======== Source text
Analysis: Rinse and repeat
For a selected model in the Train pane, click Analysis to open the Analysis pane, where you can find analysis that helps you understand the performance of both your labeling functions and your models. It also offers suggestions on how to improve your end results.
In Snorkel Flow, this feedback can be directly acted upon by adding/modifying LFs or training a new model to target specific errors. Improving our model becomes an iterative, systematic process.
Clicking on Open Analysis will open the Analysis Modal. The Analysis Modal also allows you to compare multiple models and view the different analysis tools over different splits of the data.
If a split does not have predictions or ground truth labels, some of the analysis tools will not be available.
The predictions from a given model are recorded at the time the model is trained. To get predictions for any new data points added to a dataset, you will need to train a new model. On the other hand, the metrics on the Analyze page are computed live. As a result, the metrics may change in the following ways:
Scenario | Metrics Updated for Existing Model |
---|---|
New datapoint(s) added | No |
New GT addded | Yes |
Existing GT changed | Yes |
Clarity matrix
The Clarity Matrix helps identify mistakes made by your model with respect to your label package. This allows you to identify a reasonable next step that would improve model performance.
Clicking on an element of the Clarity Matrix activates the relevant filters in Develop (Studio).
By default, “All labels” is selected and the Clarity Matrix displays information for all class labels. If you are interested in a specific class label, please choose it from the dropdown at the top of the Analysis Modal.
Confusion matrix
The Confusion Matrix helps to identify major buckets of errors being made by your model. There are two views available: Matrix View and Table View.
================
======== Data
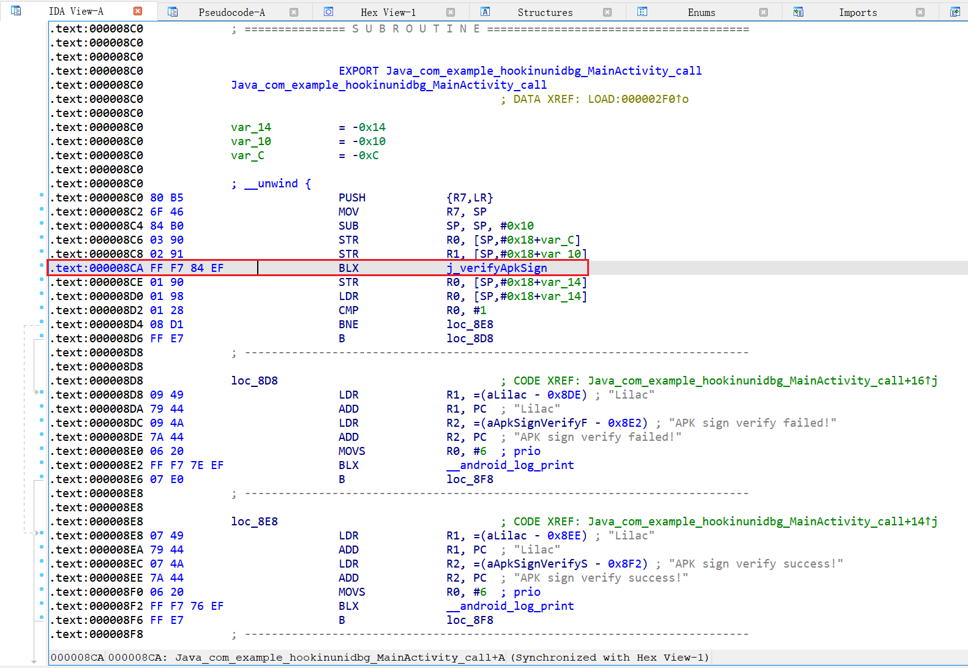Toggle breakpoint dot beside the BNE loc_8E8 line
The height and width of the screenshot is (668, 968).
tap(42, 322)

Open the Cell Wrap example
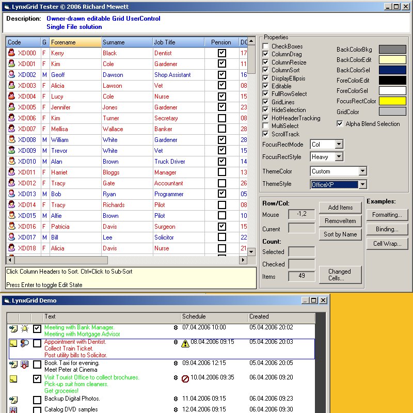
================
> [What the task asks] Copy out the full Analysis pane text above, word for word, from its heading through its last sentence.

> [Answer in full]
Analysis: Rinse and repeat
For a selected model in the Train pane, click Analysis to open the Analysis pane, where you can find analysis that helps you understand the performance of both your labeling functions and your models. It also offers suggestions on how to improve your end results.
In Snorkel Flow, this feedback can be directly acted upon by adding/modifying LFs or training a new model to target specific errors. Improving our model becomes an iterative, systematic process.
Clicking on Open Analysis will open the Analysis Modal. The Analysis Modal also allows you to compare multiple models and view the different analysis tools over different splits of the data.
If a split does not have predictions or ground truth labels, some of the analysis tools will not be available.
The predictions from a given model are recorded at the time the model is trained. To get predictions for any new data points added to a dataset, you will need to train a new model. On the other hand, the metrics on the Analyze page are computed live. As a result, the metrics may change in the following ways:
Scenario | Metrics Updated for Existing Model |
---|---|
New datapoint(s) added | No |
New GT addded | Yes |
Existing GT changed | Yes |
Clarity matrix
The Clarity Matrix helps identify mistakes made by your model with respect to your label package. This allows you to identify a reasonable next step that would improve model performance.
Clicking on an element of the Clarity Matrix activates the relevant filters in Develop (Studio).
By default, “All labels” is selected and the Clarity Matrix displays information for all class labels. If you are interested in a specific class label, please choose it from the dropdown at the top of the Analysis Modal.
Confusion matrix
The Confusion Matrix helps to identify major buckets of errors being made by your model. There are two views available: Matrix View and Table View.